Le droit de parole de Fitzgibbon

La Fédération professionnelle des journalistes du Québec (FPJQ) monte au créneau pour défendre l’un de ses membres contre l’« intimidation » dont il aurait été victime de la part du ministre Pierre Fitzgibbon. Qu’a fait le ministre ? Il a dénoncé, sur les réseaux sociaux, les questions d’un journaliste, questions qu’il jugeait « agressives et de mauvaise foi ».

Quand j’ai lu les questions du journaliste, j’ai eu la même réaction que le ministre. Un élu donne 5 millions à son alma mater, on devrait s’en réjouir, mais non, on veut en faire un scandale ! Misère…

Je suis conscient que ce ministre n’est pas toujours facile à défendre, il sait se rendre désagréable, mais dans la situation actuelle, c’est heureux qu’il ait eu le courage de s’exprimer, car peu de politiciens le font, de peur de représailles.

Si une critique comme celle formulée par M. Fitzgibbon équivaut à de l’« intimidation », j’invite la FPJQ à recommander à ses membres de faire comme les politiciens et comme tous ceux qui travaillent avec le public : se faire une carapace. Travailler dans l’espace public, c’est être constamment jugé, il faut s’y habituer et, surtout, s’il y a lieu, utiliser la critique pour s’améliorer.

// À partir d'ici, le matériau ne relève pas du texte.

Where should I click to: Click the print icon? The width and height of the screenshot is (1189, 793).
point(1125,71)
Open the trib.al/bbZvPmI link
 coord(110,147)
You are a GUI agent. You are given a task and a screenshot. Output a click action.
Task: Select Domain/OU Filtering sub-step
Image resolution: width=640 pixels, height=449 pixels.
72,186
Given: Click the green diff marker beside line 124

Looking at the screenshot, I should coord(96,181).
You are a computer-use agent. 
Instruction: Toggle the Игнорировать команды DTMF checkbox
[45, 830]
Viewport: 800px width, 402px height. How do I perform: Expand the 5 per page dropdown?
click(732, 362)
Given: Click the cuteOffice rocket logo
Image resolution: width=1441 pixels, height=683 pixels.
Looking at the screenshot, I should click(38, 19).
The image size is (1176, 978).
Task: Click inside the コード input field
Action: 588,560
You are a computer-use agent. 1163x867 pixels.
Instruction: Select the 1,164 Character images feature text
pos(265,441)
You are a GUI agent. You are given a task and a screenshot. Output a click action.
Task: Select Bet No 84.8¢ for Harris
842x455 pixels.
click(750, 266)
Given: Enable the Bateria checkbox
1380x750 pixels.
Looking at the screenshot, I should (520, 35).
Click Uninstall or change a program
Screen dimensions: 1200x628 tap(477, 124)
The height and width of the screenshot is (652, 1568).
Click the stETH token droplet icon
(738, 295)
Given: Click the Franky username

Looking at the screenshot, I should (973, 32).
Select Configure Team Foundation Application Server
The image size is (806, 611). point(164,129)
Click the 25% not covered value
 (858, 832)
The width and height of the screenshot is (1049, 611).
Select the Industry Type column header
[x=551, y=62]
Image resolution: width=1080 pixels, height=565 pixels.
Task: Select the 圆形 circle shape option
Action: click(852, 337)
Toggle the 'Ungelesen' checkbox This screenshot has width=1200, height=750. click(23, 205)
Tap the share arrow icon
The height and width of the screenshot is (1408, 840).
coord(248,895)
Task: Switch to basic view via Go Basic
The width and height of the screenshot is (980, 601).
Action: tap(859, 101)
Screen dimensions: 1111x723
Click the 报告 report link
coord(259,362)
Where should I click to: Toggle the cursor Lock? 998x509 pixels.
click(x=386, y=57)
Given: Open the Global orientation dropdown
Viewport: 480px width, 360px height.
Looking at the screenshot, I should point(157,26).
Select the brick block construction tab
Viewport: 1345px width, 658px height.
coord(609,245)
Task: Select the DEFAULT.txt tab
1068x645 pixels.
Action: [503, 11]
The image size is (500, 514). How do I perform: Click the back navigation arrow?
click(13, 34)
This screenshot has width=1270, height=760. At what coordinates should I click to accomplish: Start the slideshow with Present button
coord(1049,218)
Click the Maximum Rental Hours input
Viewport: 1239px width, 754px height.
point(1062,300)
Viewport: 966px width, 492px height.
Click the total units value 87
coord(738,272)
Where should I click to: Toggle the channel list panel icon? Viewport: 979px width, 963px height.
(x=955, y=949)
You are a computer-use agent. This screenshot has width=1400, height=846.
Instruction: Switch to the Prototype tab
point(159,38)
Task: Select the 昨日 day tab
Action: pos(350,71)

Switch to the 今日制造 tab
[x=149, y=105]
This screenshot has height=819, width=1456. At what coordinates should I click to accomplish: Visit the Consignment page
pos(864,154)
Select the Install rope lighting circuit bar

De plus, le ministre a choisi de s’exprimer sur les réseaux sociaux plutôt que de donner un coup de fil à la rédaction. Ça aussi, les médias le prennent mal. Comme si les politiciens devaient être jugés en public et les journalistes en privé ? Qu’ils le veuillent ou non, les journalistes sont des acteurs publics et c’est tout à fait normal qu’ils soient interpellés publiquement. De plus, des appels privés à des patrons de presse, j’en ai fait des dizaines au cours des années et bon nombre ont été inutiles, certains patrons préférant protéger leurs employés plutôt que la qualité de l’information. S’exprimer publiquement devient donc le seul recours.

La liberté d’expression fonctionne dans les deux sens ; les politiciens ont, eux aussi, le droit de l’utiliser. C’est d’autant plus important que, dans le cas des médias, si les politiciens ne s’expriment pas, personne d’autre ne le fera.

L’absence de contre-pouvoir

Un sage de mes amis, aujourd’hui décédé, répétait souvent que pour tout pouvoir, il faut un contre-pouvoir. Les médias, le quatrième pouvoir, n’en ont pas. Le Conseil de presse du Québec (CPQ) est là pour ça, me direz-vous. Parlons-en un peu avant de revenir à M. Fitzgibbon.

Dans le cas de médias toxiques comme les radios-poubelles de Québec, le Conseil de presse est d’une inutilité absolue. Le Conseil est un tribunal d’honneur et ce sont des médias qui n’en ont pas. Les blâmes leur glissent sur la conscience comme l’eau sur le dos d’un canard2.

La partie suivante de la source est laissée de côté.